- Aim of the task -
Would you reproduce, word for word, only the lines running from the top of the data through the line containing "This screenshot has height=524, width=420.", and none of the pictures?

- Records from a data collection -
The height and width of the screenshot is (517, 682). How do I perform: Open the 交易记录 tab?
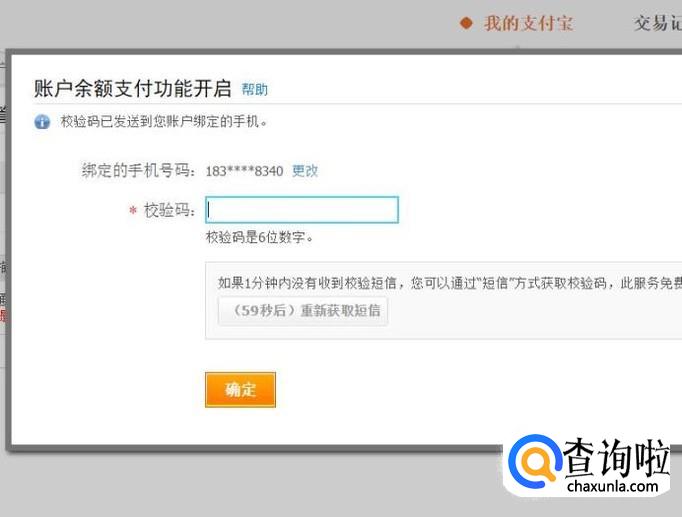tap(658, 23)
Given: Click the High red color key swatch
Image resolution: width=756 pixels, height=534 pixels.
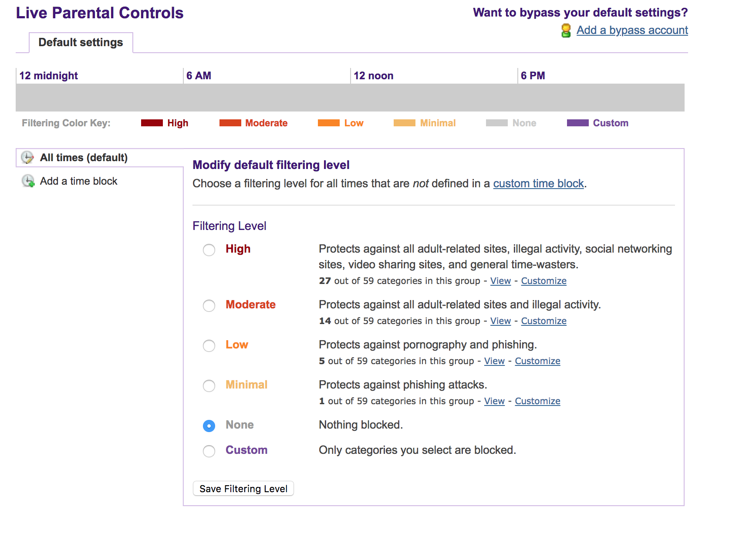Looking at the screenshot, I should tap(152, 123).

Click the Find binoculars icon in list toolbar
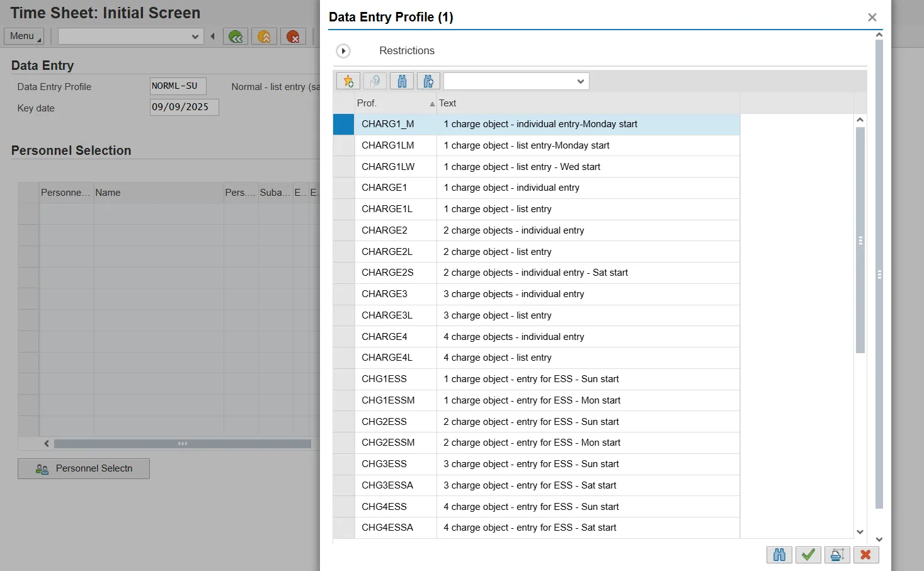(402, 81)
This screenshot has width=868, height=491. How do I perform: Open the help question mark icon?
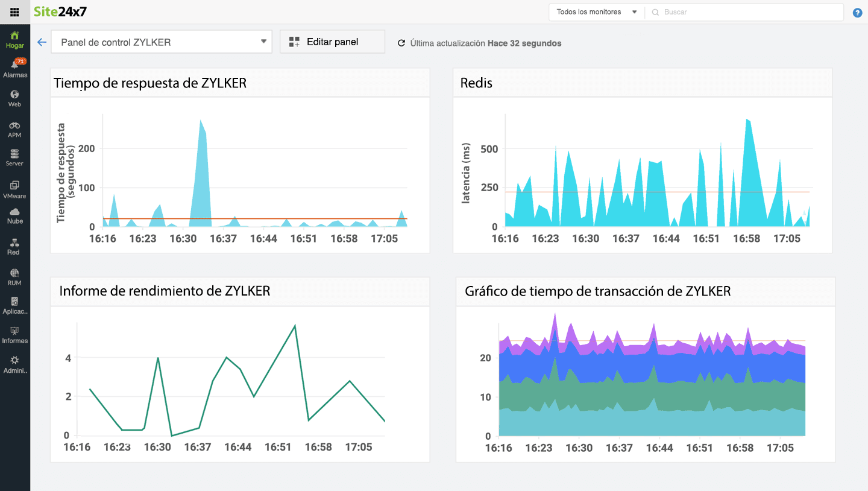(857, 12)
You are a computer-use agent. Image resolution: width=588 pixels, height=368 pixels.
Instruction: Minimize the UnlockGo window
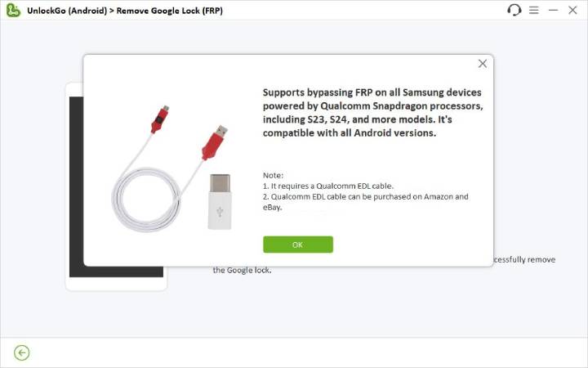[x=553, y=11]
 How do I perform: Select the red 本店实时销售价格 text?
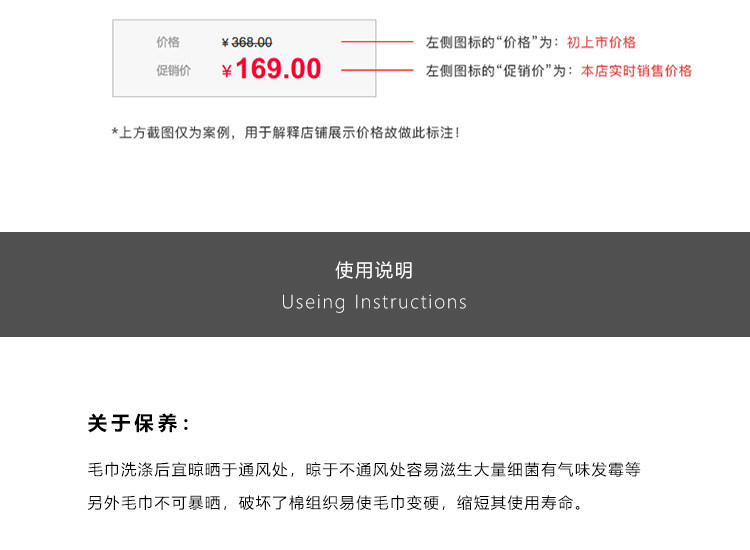coord(637,71)
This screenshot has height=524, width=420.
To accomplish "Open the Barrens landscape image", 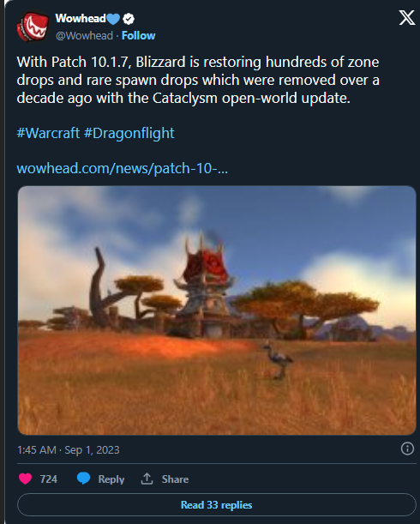I will pos(217,310).
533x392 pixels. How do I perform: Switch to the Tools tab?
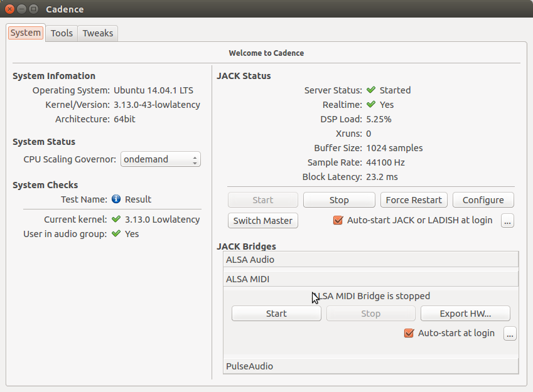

- Response box -
The height and width of the screenshot is (517, 682). How do I perform: Open the 交易记录 tab?
tap(658, 23)
Given: Click the High red color key swatch
Image resolution: width=756 pixels, height=534 pixels.
Looking at the screenshot, I should tap(152, 123).

Click the Find binoculars icon in list toolbar
(402, 81)
This screenshot has width=868, height=491. How do I perform: Open the help question mark icon?
(857, 12)
You are a computer-use agent. Image resolution: width=588 pixels, height=368 pixels.
Instruction: Minimize the UnlockGo window
[x=553, y=11]
 How do I perform: Select the red 本店实时销售价格 text?
coord(637,71)
This screenshot has height=524, width=420.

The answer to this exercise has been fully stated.